Complementa esta lista con los gastos inesperados o variables que tengas durante el mes y haz una lista aparte.

Registra todo, hasta lo que le das al cuidacoches. Es importante que no modifiques intencionalmente tus hábitos de consumo.

Primero lo primero: el presupuesto

Después de un mes o dos de llevar este registro meticuloso de tus egresos -te sugerimos dividirlo en categorías para que puedas desglosar las subcategorías, por ejemplo, carro: seguro, tenencia, verificación, etcétera-, revisa con detenimiento tu lista, seguro te sorprenderás de lo que des- tinas tú o tu familia a algunos rubros.

Ahora que sabes con precisión en qué gastas, es momento de elaborar un presupuesto inteligente, que incluya el rubro "Ahorro" y que deje fuera aquellos gastos superfluos.

¿Cuáles? Esta es una decisión personal, pero es muy importante platicar con la familia o la pareja acerca de la conveniencia de tener un presupuesto y sobre todo del esfuerzo que significará para todos apegarse a él.

Tener un respaldo financiero siempre será fundamental por si las cosas se complican o cambian rápidamente. Recuerda que se recomienda que de tus ingresos ahorres un 10 por ciento, trata de alcanzarlo.

Te aconsejamos que en este primer intento no recortes demasiado tus gastos pues corres el riesgo de "confeccionar una camisa de fuerza", que lejos de ayudarte a tener una cultura financiera hará que desistas en la primera semana.

Respeta lo más posible tu nuevo presupuesto. Si hay gastos extra anótalos; sé lo más honesto que puedas, de lo contrario sólo tú te engañarás.

Si al final del mes tus gastos reales no coinciden con lo escrito en el papel y no logras tener un excedente para destinarlo al "Ahorro", no te preocupes demasiado.

Revisa nuevamente la lista, así como los montos y haz los ajustes pertinentes.

Inténtalo nuevamente

Te recomendamos que esta vez lleves un control de gastos semanal, así podrás identificar con rapidez si rebasas las cantidades establecidas y podrás disminuir el gasto en otros rubros para compensar.

Si a final de mes vuelves a tener números rojos, a pesar de apegarte lo más posible a tu presupuesto, seguro existe una "fuga" de dinero que urge identificar.

Quizá hay un gasto que por considerarlo menor no estás anotando o alguien de la familia está incumpliendo los acuerdos.

No dejes de lado estos sabios consejos de quienes han logrado tener millones en su cuenta:

Gasta menos de lo que ganas. Lo primero es que, para generar un ahorro a largo plazo, debes aprender a vivir por debajo de tus posibilidades.

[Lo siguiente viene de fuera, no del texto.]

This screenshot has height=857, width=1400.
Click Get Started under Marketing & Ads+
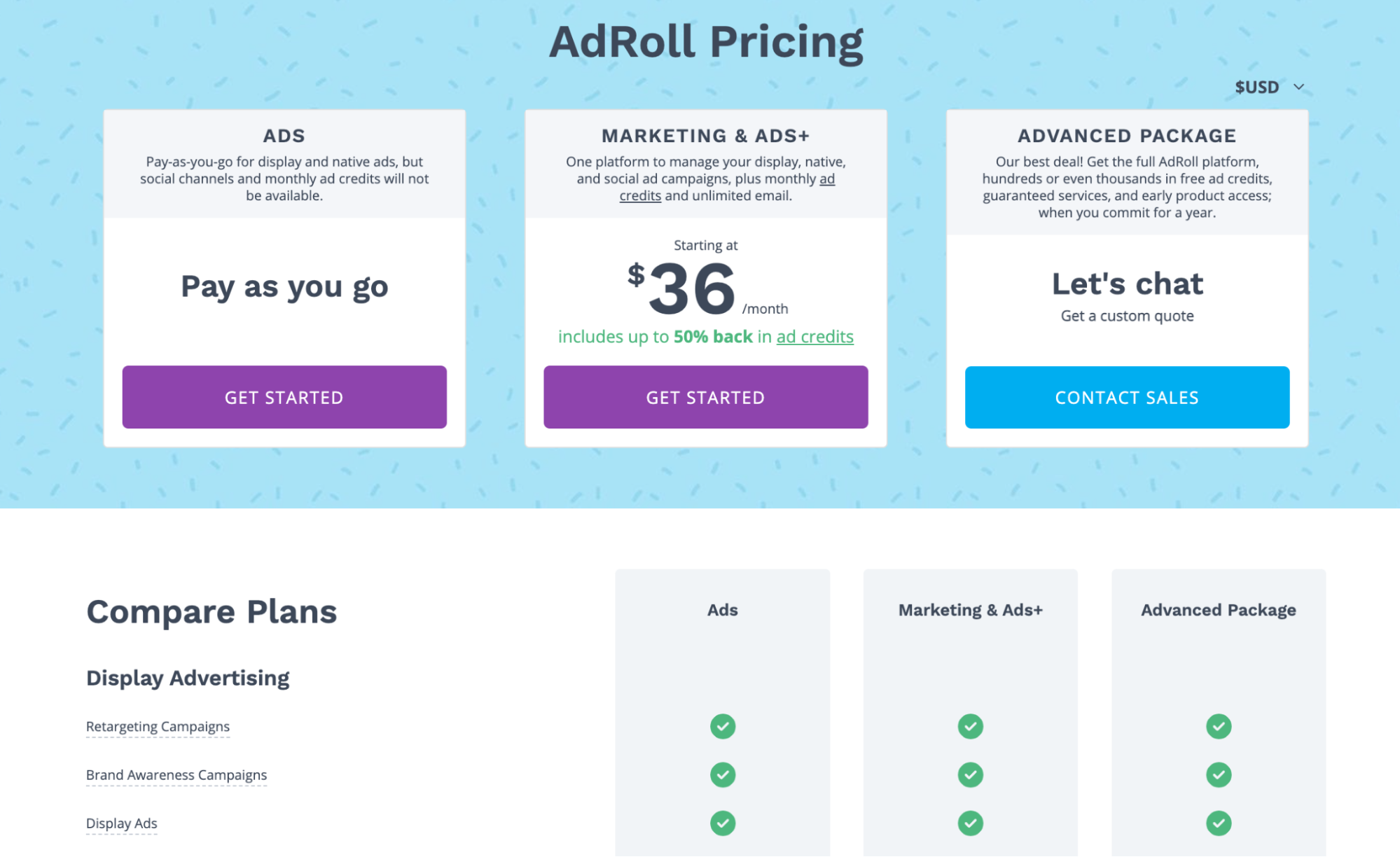[705, 397]
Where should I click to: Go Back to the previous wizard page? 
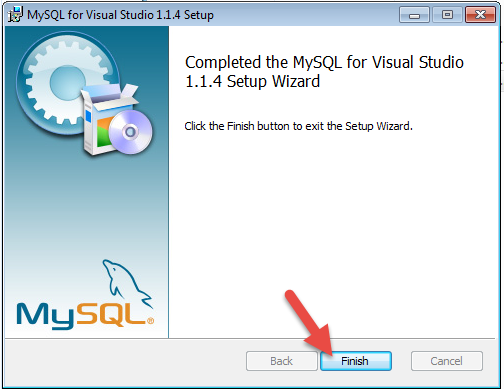click(282, 361)
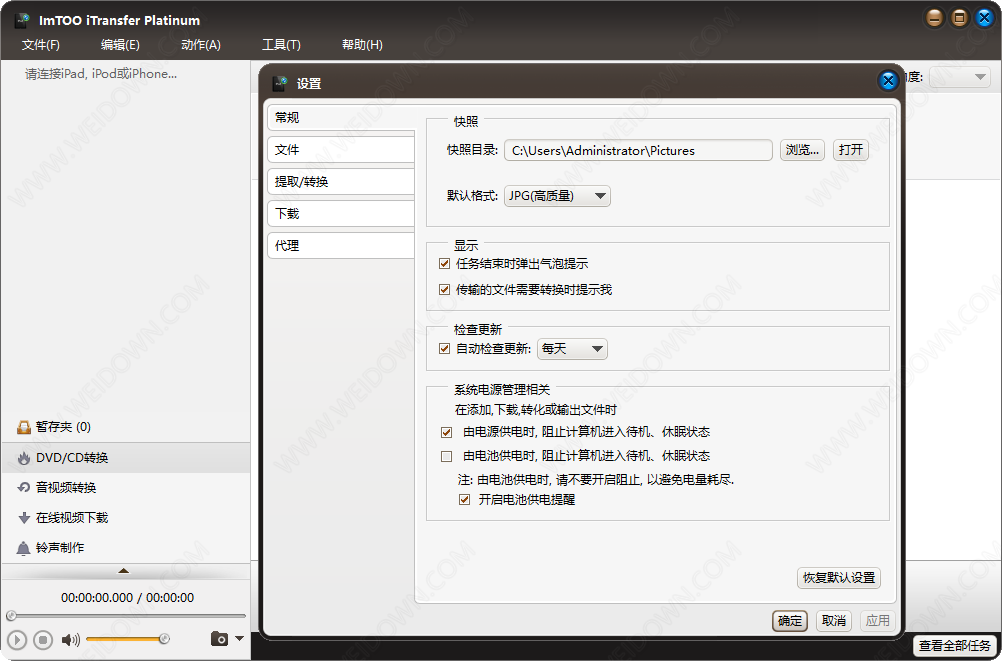
Task: Disable 任务结束时弹出气泡提示 checkbox
Action: (445, 264)
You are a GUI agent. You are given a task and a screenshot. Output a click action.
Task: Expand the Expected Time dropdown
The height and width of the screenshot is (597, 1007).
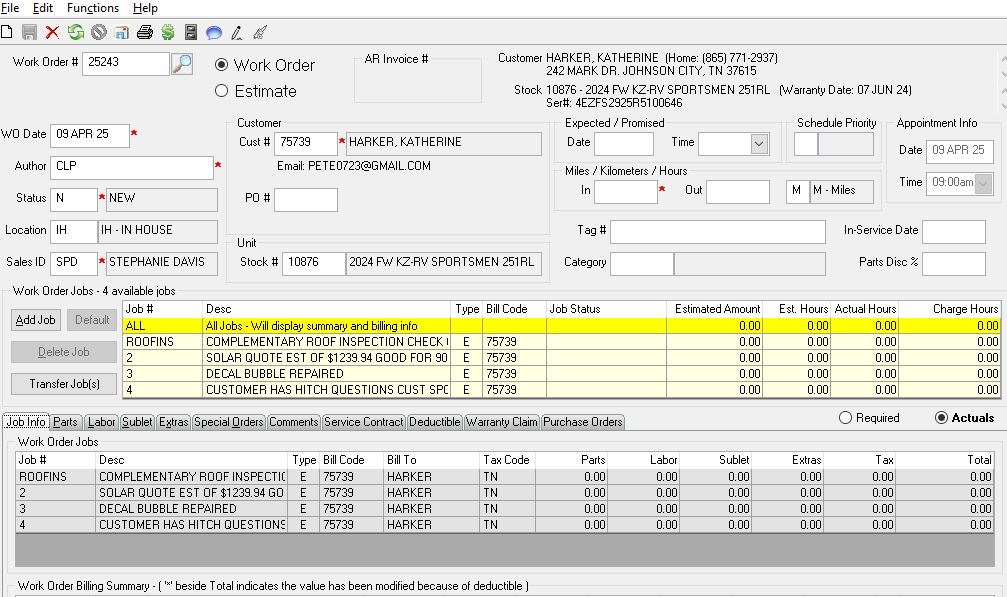(759, 144)
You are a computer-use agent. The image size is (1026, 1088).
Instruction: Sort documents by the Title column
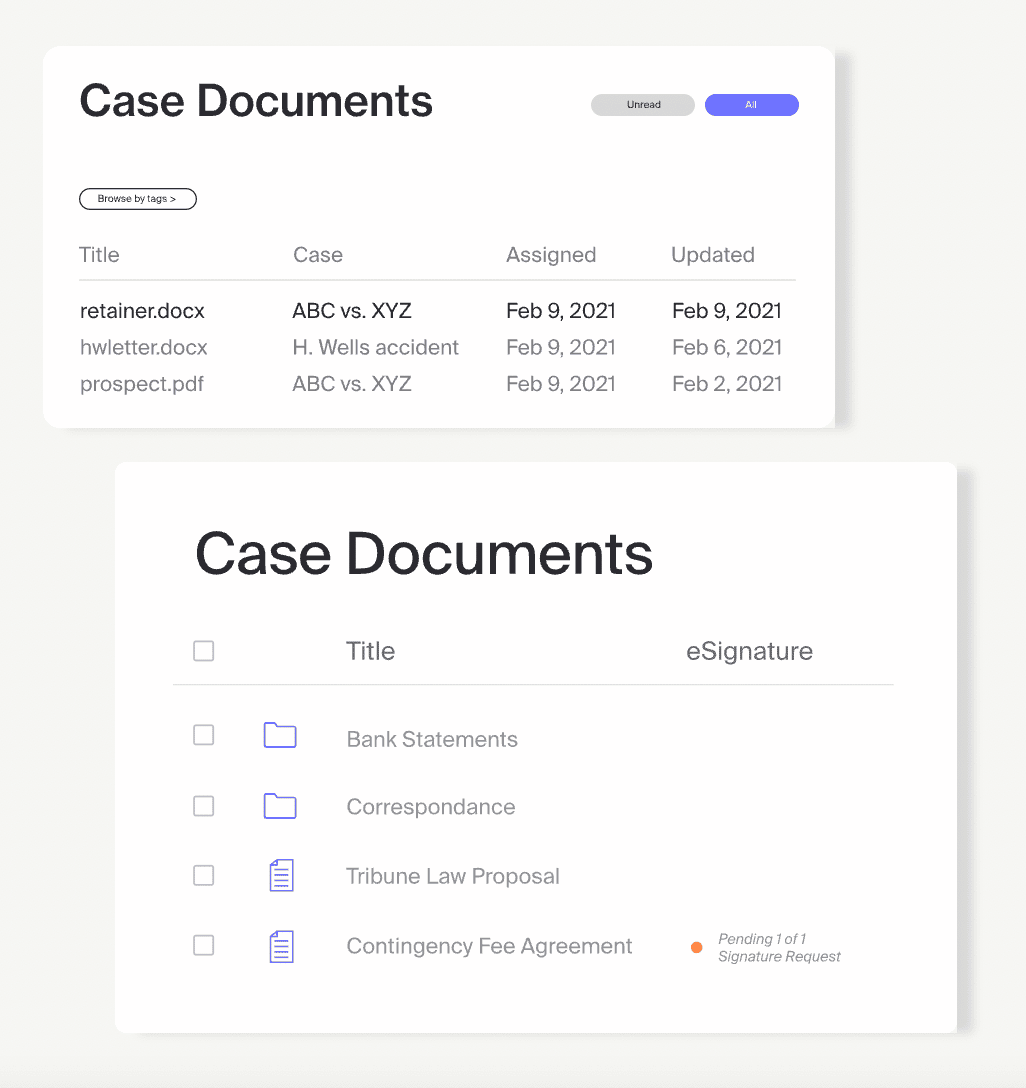point(99,254)
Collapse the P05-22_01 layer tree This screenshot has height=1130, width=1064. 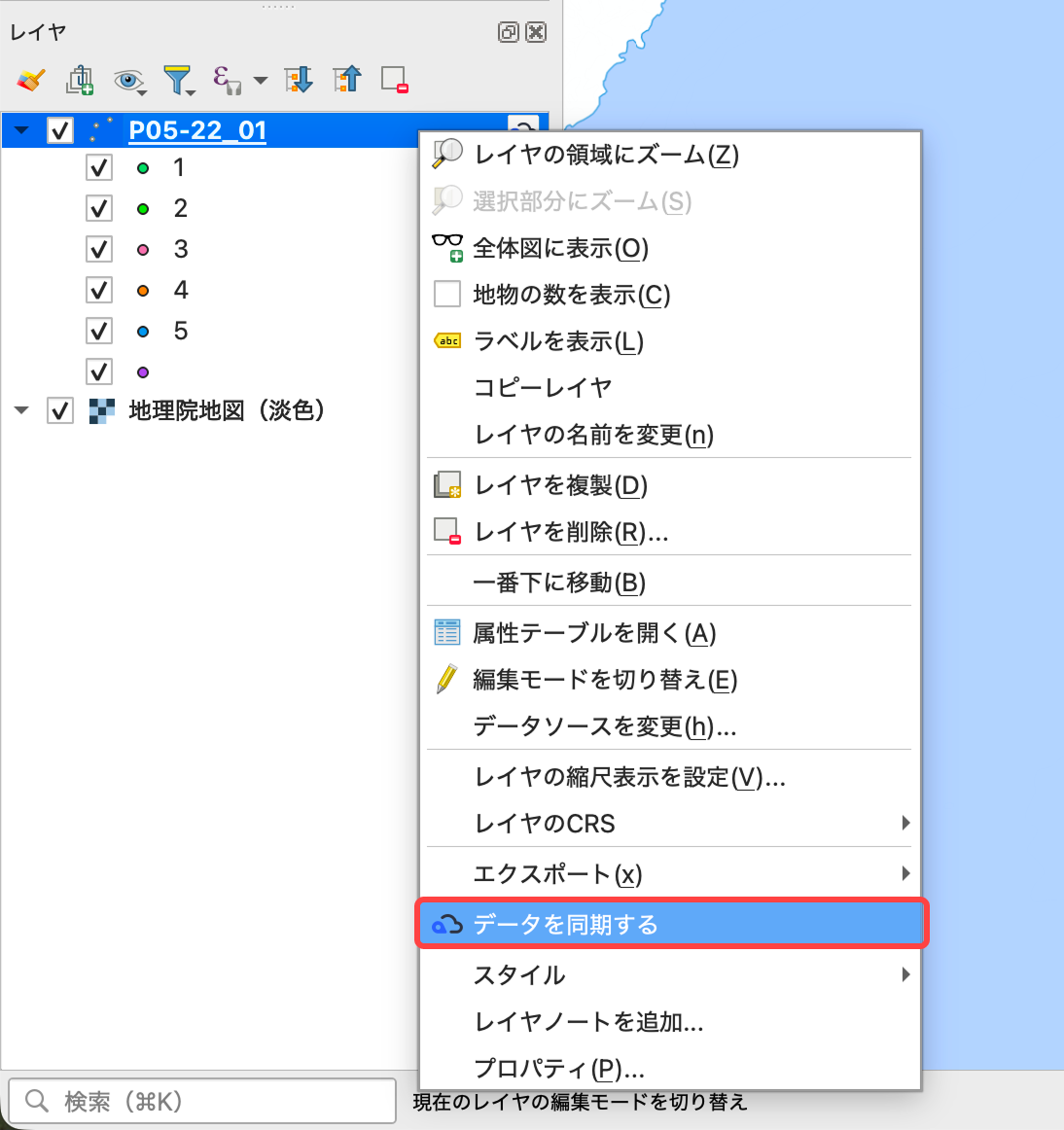point(22,130)
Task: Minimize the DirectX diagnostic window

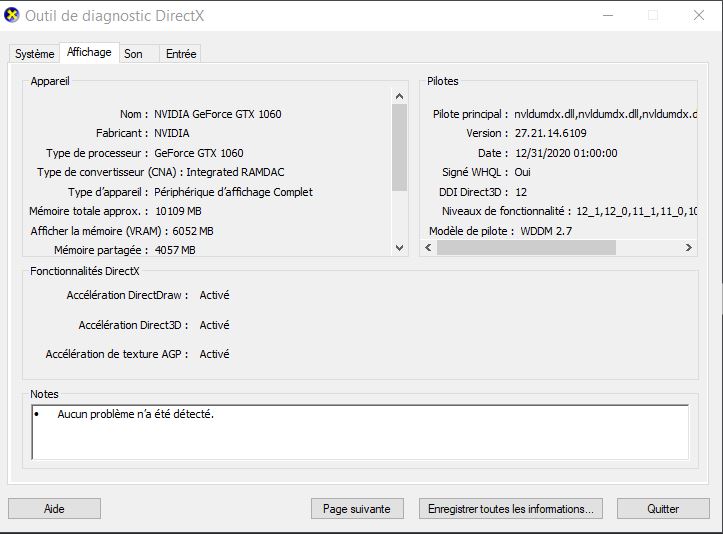Action: tap(607, 15)
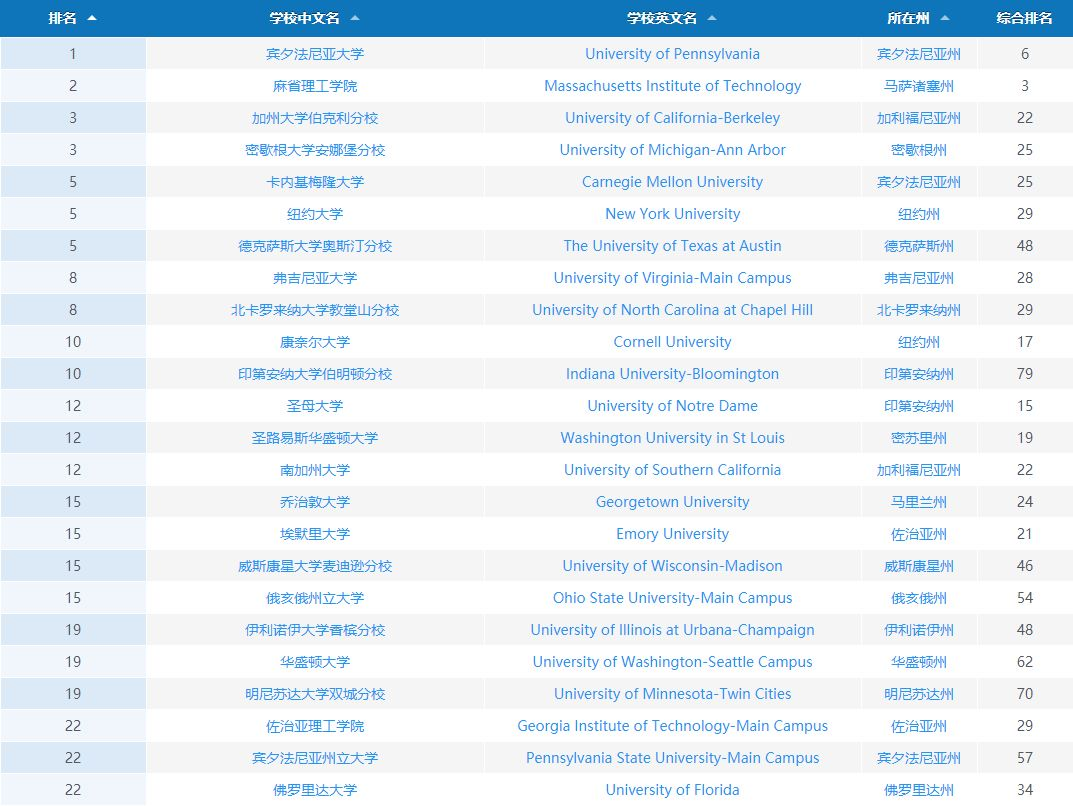1073x806 pixels.
Task: Click sort arrow next to 排名 header
Action: point(92,18)
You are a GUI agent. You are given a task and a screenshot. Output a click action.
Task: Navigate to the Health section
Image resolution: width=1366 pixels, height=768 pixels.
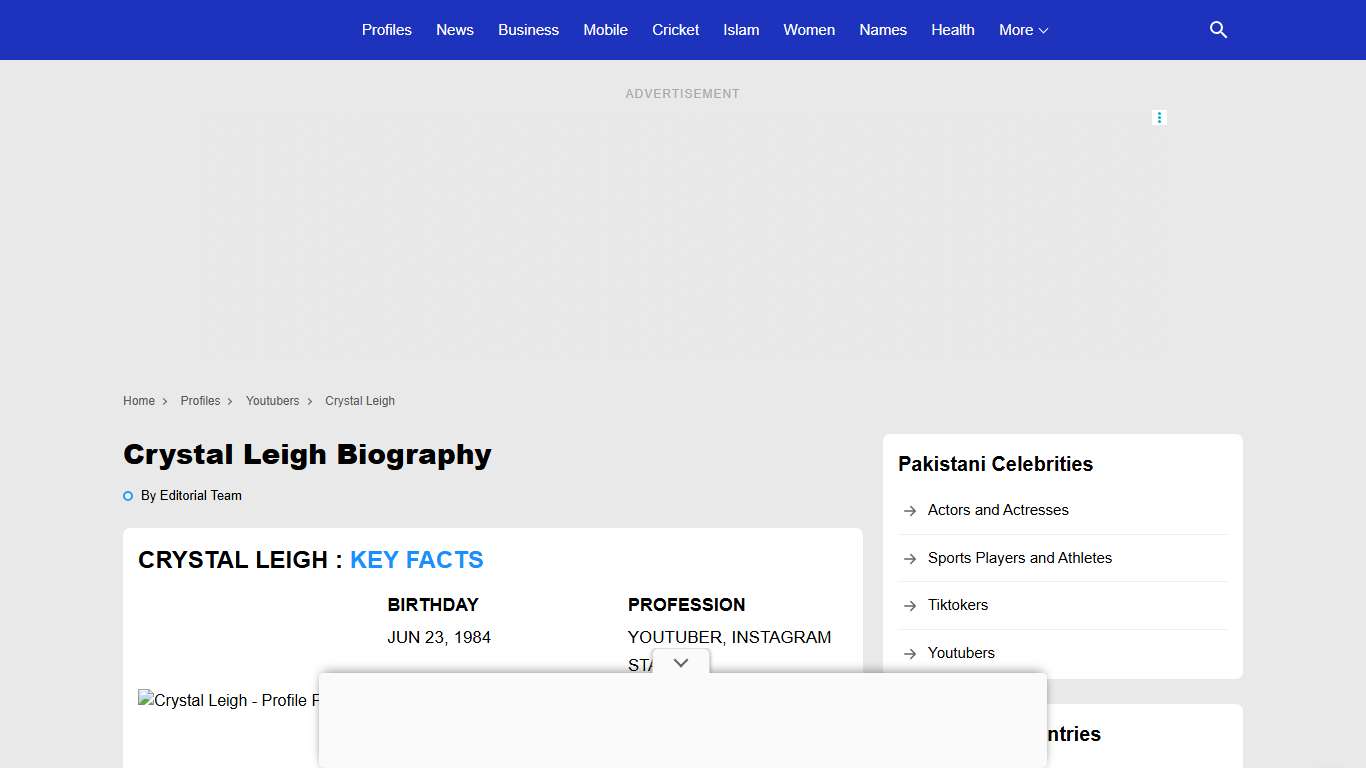click(x=952, y=30)
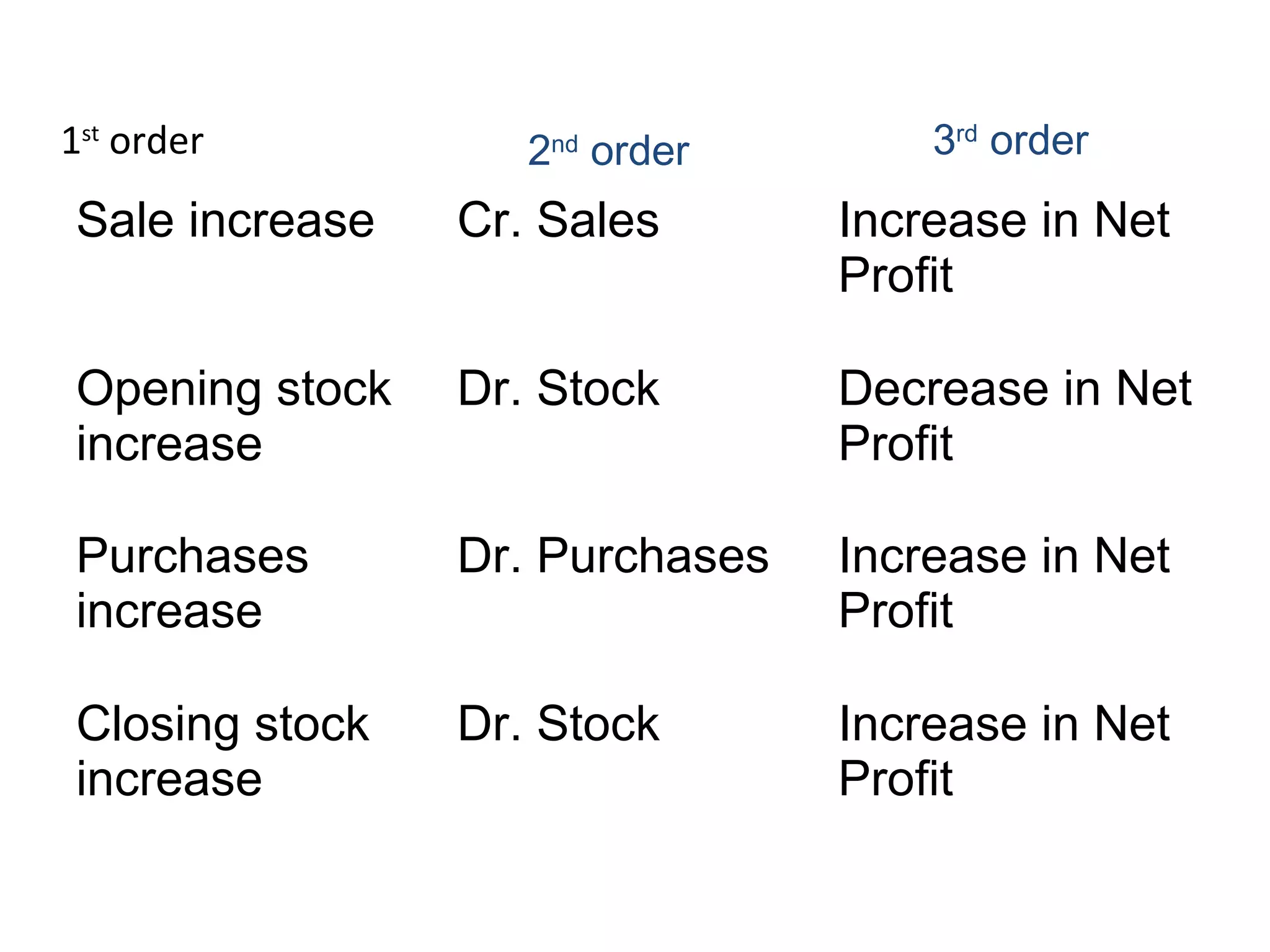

Vive como simple mortal. Otro principio importantes es que vale más tener independencia económica y control sobre tu dinero, que demostrar un estatus alto.

Genera tu propia fuente de ingresos. Resulta mucho más factible que un emprendedor conforme un mejor patrimonio, que un empleado de toda la vida. Afina tu visión de negocios.

Destina, diariamente, parte de tu tiempo a detectar oportunidades. De forma que puedas encausar tus fuerzas para generar dinero.

Educa financieramente a tus hijos. Enséñalos a ser independientes económicamente y a emprender, será tu mejor herencia.